#### What to produce
What is needed is an exact repetition of the lines from the first one in the data through the line with "Tipy na výlety (55, 2117)", with no pictures.

#### Excerpts from a dataset

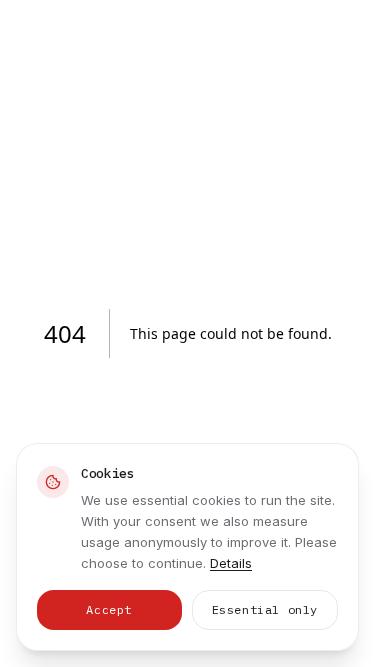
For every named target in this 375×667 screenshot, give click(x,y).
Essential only (265, 609)
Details (231, 563)
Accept (109, 609)
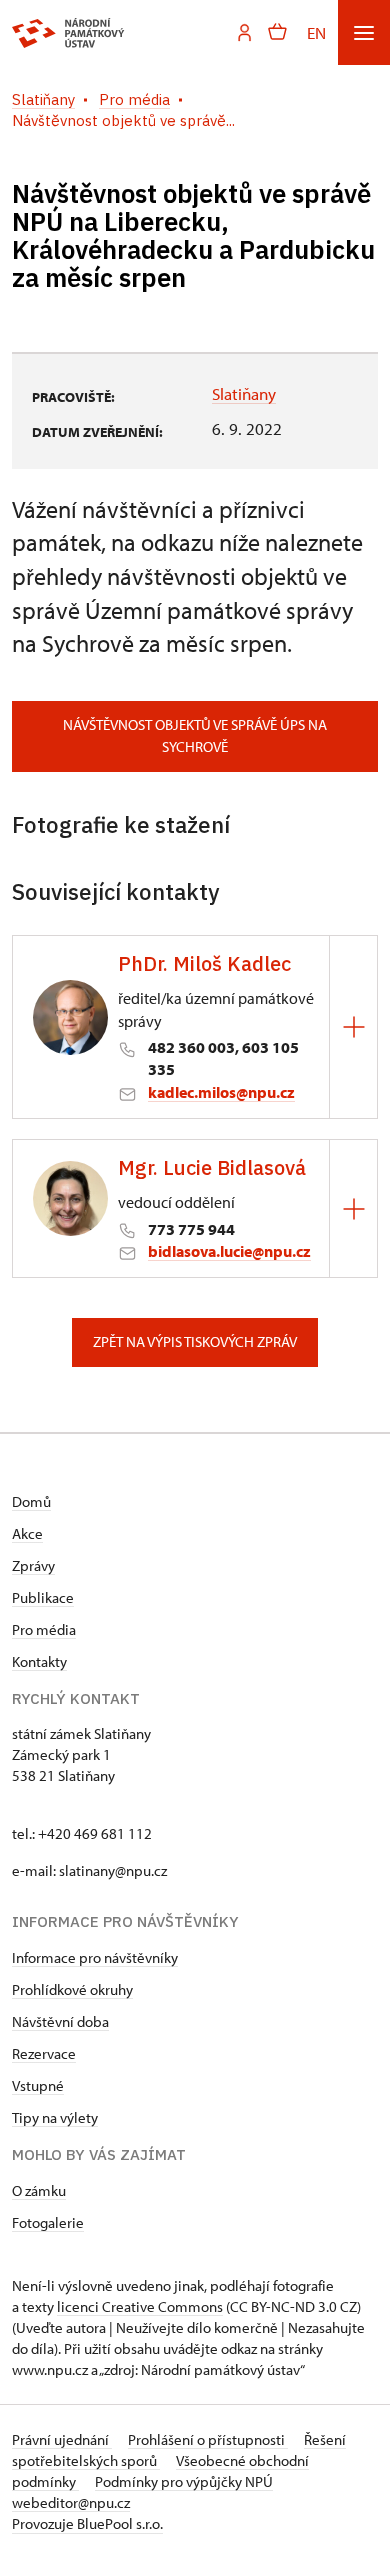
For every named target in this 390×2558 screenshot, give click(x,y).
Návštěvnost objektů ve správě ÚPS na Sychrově (195, 736)
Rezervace (44, 2053)
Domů (31, 1501)
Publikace (43, 1597)
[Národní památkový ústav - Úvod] (68, 33)
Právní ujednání (62, 2439)
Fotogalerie (48, 2222)
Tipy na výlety (55, 2117)
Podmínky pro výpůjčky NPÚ (184, 2481)
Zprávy (33, 1565)
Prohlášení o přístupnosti (208, 2439)
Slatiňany (244, 393)
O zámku (39, 2190)
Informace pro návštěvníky (95, 1957)
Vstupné (38, 2085)
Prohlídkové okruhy (72, 1989)
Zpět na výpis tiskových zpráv (195, 1341)
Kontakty (39, 1661)
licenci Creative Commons (140, 2306)
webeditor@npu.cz (71, 2502)
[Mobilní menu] (364, 32)
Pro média (44, 1629)
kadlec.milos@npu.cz (221, 1092)
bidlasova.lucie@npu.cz (229, 1251)
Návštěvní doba (60, 2021)
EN (316, 32)
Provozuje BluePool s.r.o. (87, 2523)
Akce (27, 1533)
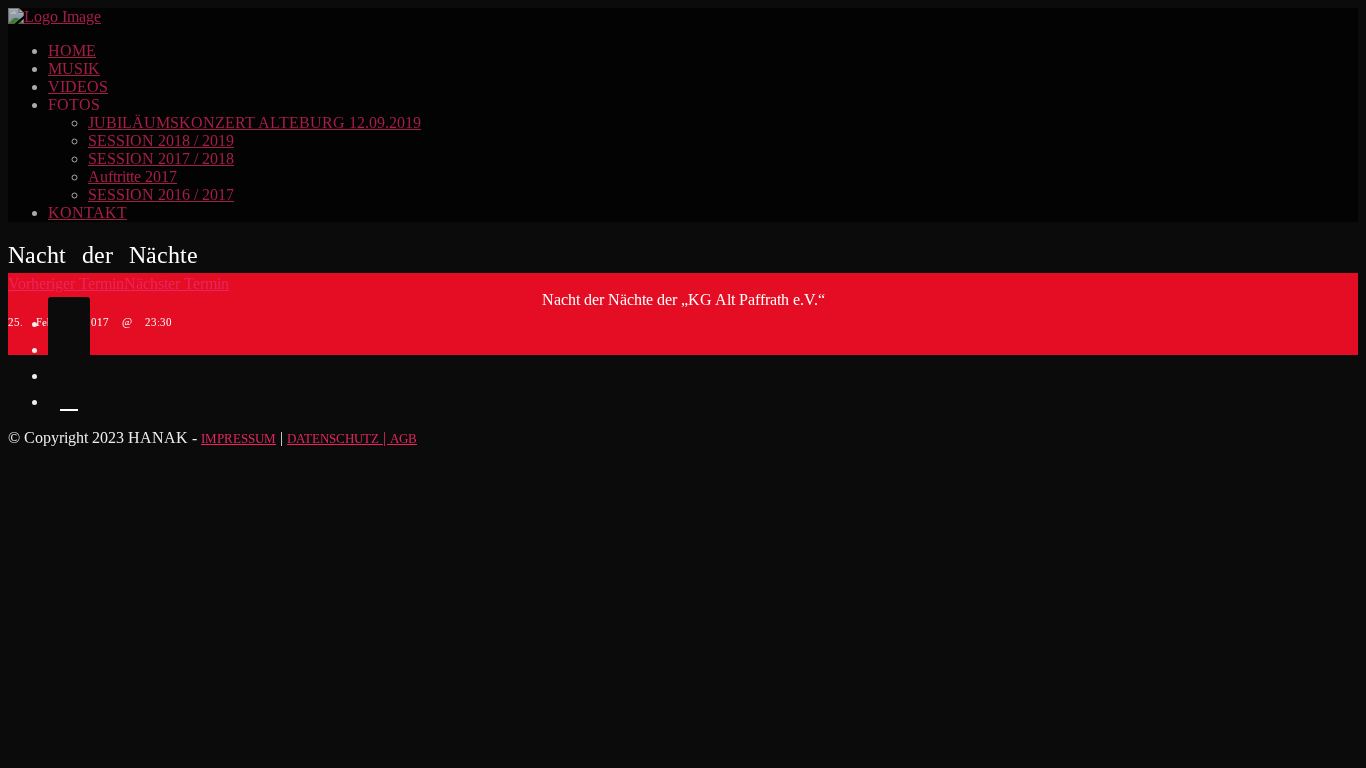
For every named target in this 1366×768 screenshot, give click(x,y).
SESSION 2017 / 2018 (161, 158)
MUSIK (74, 68)
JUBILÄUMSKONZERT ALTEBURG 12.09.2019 (254, 122)
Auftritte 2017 (132, 176)
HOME (72, 50)
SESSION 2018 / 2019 (161, 140)
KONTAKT (87, 212)
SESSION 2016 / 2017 (161, 194)
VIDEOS (78, 86)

#### Task output
For every named target in this 375×667 screenshot, give click(x,y).
Essential only (265, 609)
Details (231, 563)
Accept (109, 609)
For every named target in this 390×2558 screenshot, give click(x,y).
Návštěvnost objektů ve správě ÚPS na Sychrově (195, 736)
Rezervace (44, 2053)
Domů (31, 1501)
Publikace (43, 1597)
[Národní památkový ústav - Úvod] (68, 33)
Právní ujednání (62, 2439)
Fotogalerie (48, 2222)
Tipy na výlety (55, 2117)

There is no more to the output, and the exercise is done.